所謂レーダーや音波、赤外線等を利用し半径数十メートル以内の地形情報を収集、それを視覚的に理解しやすいように映像化して液晶画面に、あるいはVRゴーグルに表示して、それを基に運転手は運転する。長征系資本の同盟軍事企業ではこれをさらに発展させて、脳波コントロールでより迅速に、タイムラグの無い運転を出来るようにする新型車両の開発を行っているらしい。それにより運転に必要な訓練時間を短縮し、より感覚的な運転を可能とするのが目的だそうだ。
……かなりフラグの香りがするが今の私にどうこう出来るものではないので放っておく。そもそもソフトウェアのハッキングなんて誰でも思いつく。問題は実現出来るかどうかであり、当然ながら同盟軍のハッキング対策は帝国よりも進んでいる。それを基に開発を中止に追い込むなぞ不可能だ。やっぱり金赤コンビは頭可笑しい。あるいは実戦投入から日が浅く、バグ等が多かったのかも知れない。どちらにしろすぐに対策された筈で、実質的に原作のあれは一度きりだからこそ出来た事の可能性が高い。
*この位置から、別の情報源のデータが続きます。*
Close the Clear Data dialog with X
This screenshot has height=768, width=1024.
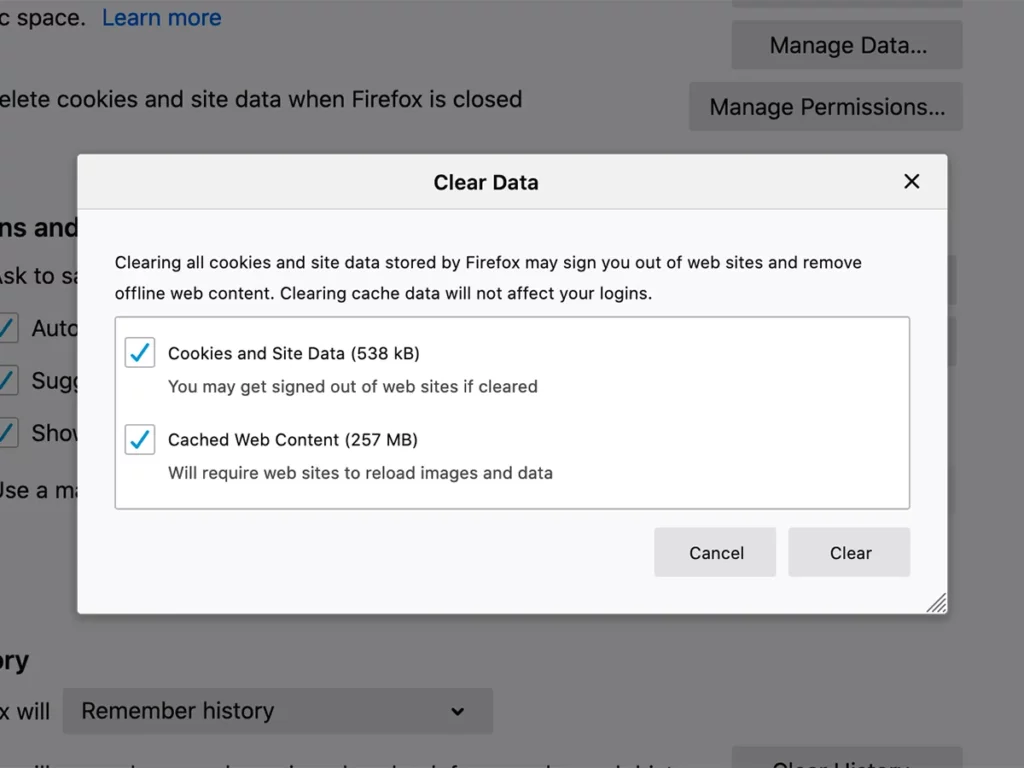pyautogui.click(x=911, y=181)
まぁ、何はともあれ、今の我々の乗り込んでいる61式雪上車にとっては関係の無い事だ。宇宙暦761年採用のこれは軽歩兵部隊輸送用の非戦闘車両だ。各種センサーで収集した情報を基に、運転手が周辺地理を把握して運転する。最高時速65キロ、最大輸送可能人数は運転手を含め10名。対レーダー透過塗装、対金属探知透過塗装等が施されているが、気休めにしかならない。装甲は無く、銃座こそあるが然程役に立つとも思えない。唯一褒めるべき点は、備え付けられた暖房が非常に頑丈という点だ。40年以上使われていた前任の14式雪上車の暖房はすぐ壊れ、「凍土の進軍」の歌に歌われる有様であった。
「……大丈夫か?疲れたならそろそろ運転を代わるが?」
「いえ、御安心下さい。この程度の長期運転なら何度も経験がありますので」
もう何時間も雪上車を運転するライトナー兄のテオドール・フォン・ライトナー曹長は貨物室を兼ねる後部座席からの私の提案にそう答える。
出立から既に40時間が経過していた。通信基地まで450キロ、B-Ⅲ基地まで900キロの道のりは、通常の車両でならば全力で飛ばせば1日2日で走破は可能だろう。だが帝国軍の警戒網を避けるため迂回、しかも山岳部の雪原を走るとなると簡単ではない。視界が悪いので、全力で走れば次の瞬間崖やクレバスから転落して、目出度く二階級特進になる可能性だってあるのだ。そのため実際の速度はせいぜい30キロ程度、履帯が傷み交換する必要も出るかも知れないし、帝国軍から隠れる必要も出てくるだろう。まだまだ長い旅になりそうだ。
「若様ぁ、余り気を張らなくてもいいですよぅ?どうせぇ、ブリザードの中ですと賊も索敵の目が鈍りますしぃ、銃撃も射線がずれますからぁいきなり奇襲で吹き飛ぶなんてありませんよぅ?」
助手席の妹さんがブラスターライフル片手に眠そうな表情で答える。
「誘導弾が来たらどうするんだ?」
「それこそ、この山岳地帯ですと本格的な対戦車ミサイルを運用するのは簡単じゃあないですぅ。展開出来るのは携帯運用の近距離ミサイル……この環境ですと射程なんて1キロもありませんよぅ。待ち伏せでもなければ撃たれるなんて有り得ませんしぃ、その程度なら簡易のジャミング装置で欺瞞出来ますぅ。このブリザードの中ですと、動く目標にロケット弾のように撃っても命中なんて滅多にありませんよぅ?」
「……成程」
つまり金赤コンビは誘導を諦めて肉眼でロケット弾を移動目標に撃ち込んだと言う訳か。ちょっとあいつらヤバくね?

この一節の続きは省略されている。